Stored items

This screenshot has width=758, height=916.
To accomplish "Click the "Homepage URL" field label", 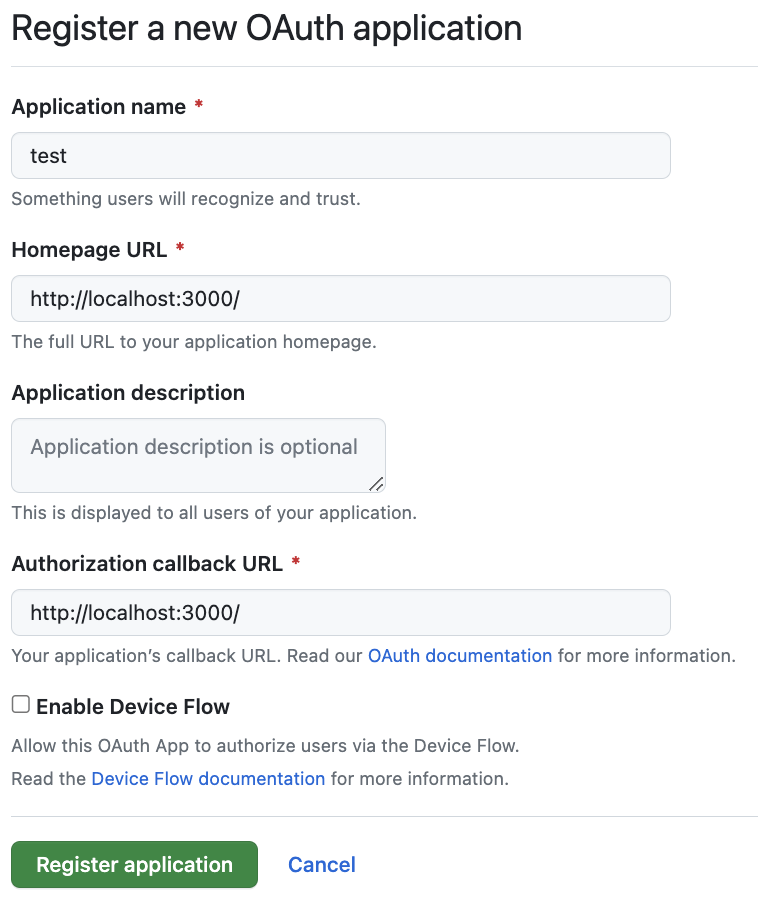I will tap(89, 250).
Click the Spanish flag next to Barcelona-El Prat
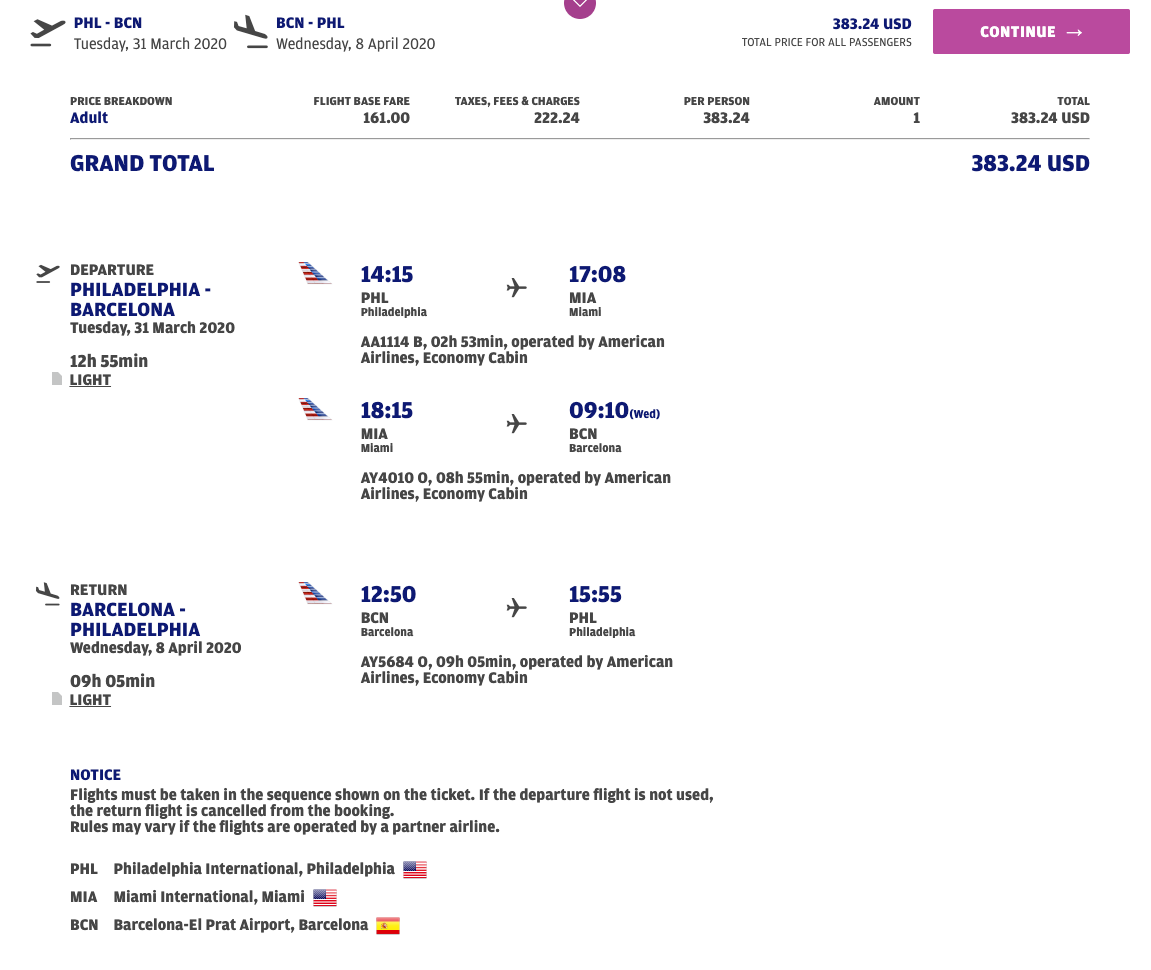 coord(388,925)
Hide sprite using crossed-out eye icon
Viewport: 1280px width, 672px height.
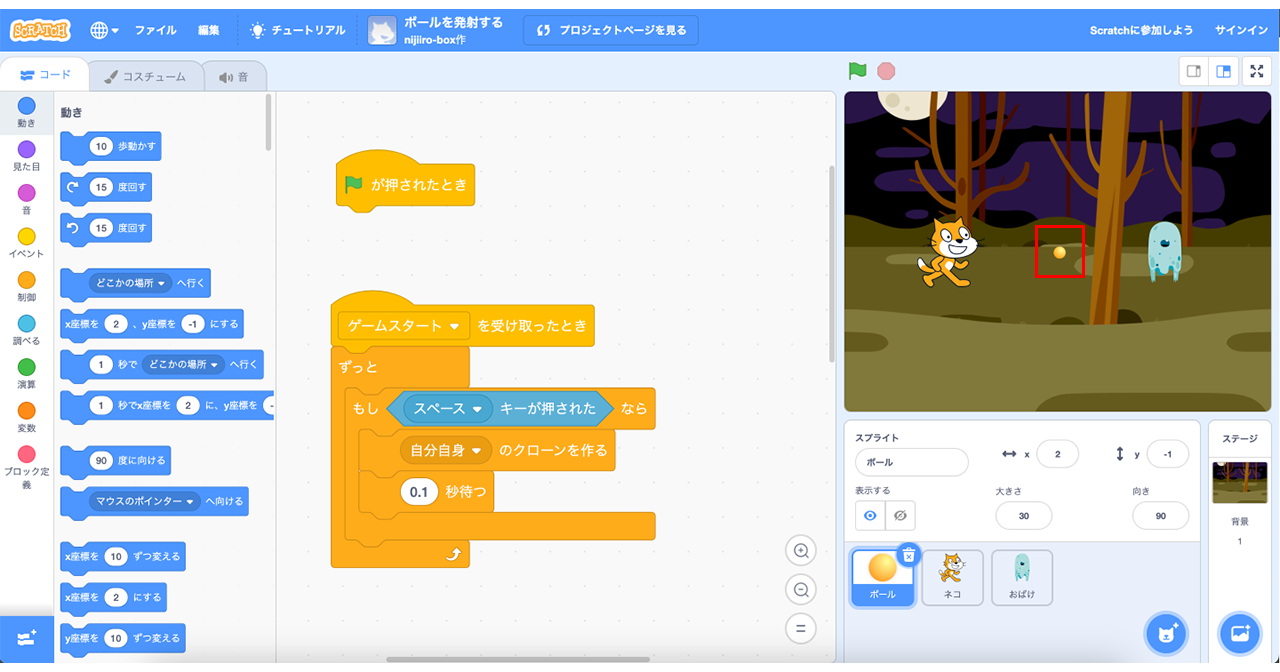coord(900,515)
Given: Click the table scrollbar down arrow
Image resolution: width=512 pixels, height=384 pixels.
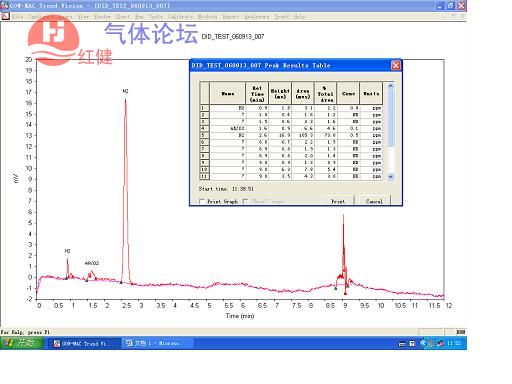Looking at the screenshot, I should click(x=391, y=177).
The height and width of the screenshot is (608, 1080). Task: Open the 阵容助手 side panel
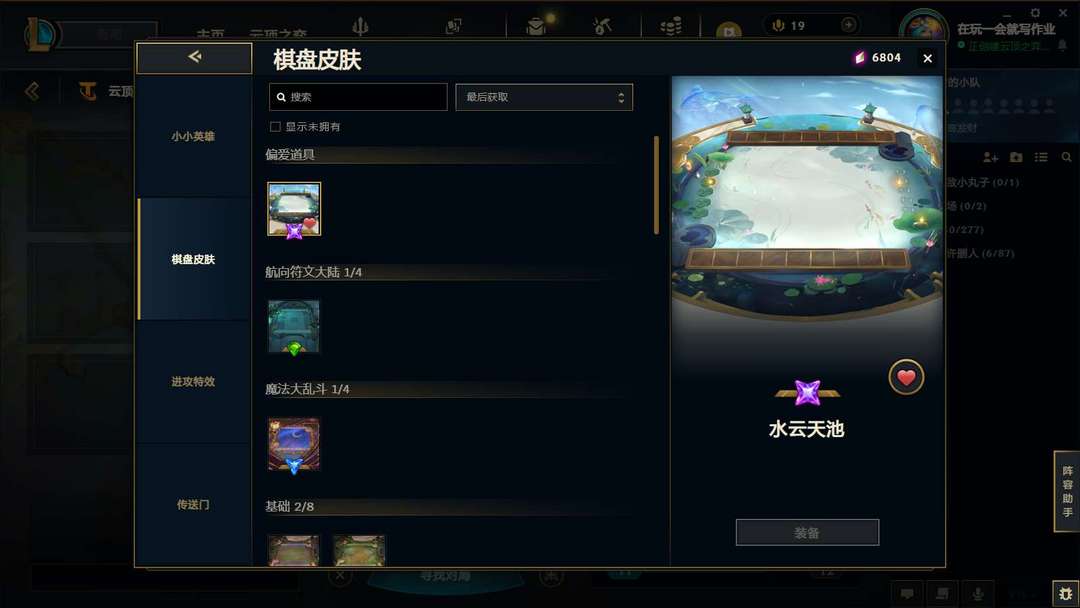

How to complete this task
In the records above, find the line that contains "Click the Spanish" and repeat exactly that line and all lines after it to the end. Do not include pictures.

Worked solution
Click the Spanish flag next to Barcelona-El Prat
 coord(388,925)
Hide sprite using crossed-out eye icon
Viewport: 1280px width, 672px height.
coord(900,515)
Given: Click the table scrollbar down arrow
Image resolution: width=512 pixels, height=384 pixels.
Looking at the screenshot, I should click(x=391, y=177).
The height and width of the screenshot is (608, 1080). Task: Open the 阵容助手 side panel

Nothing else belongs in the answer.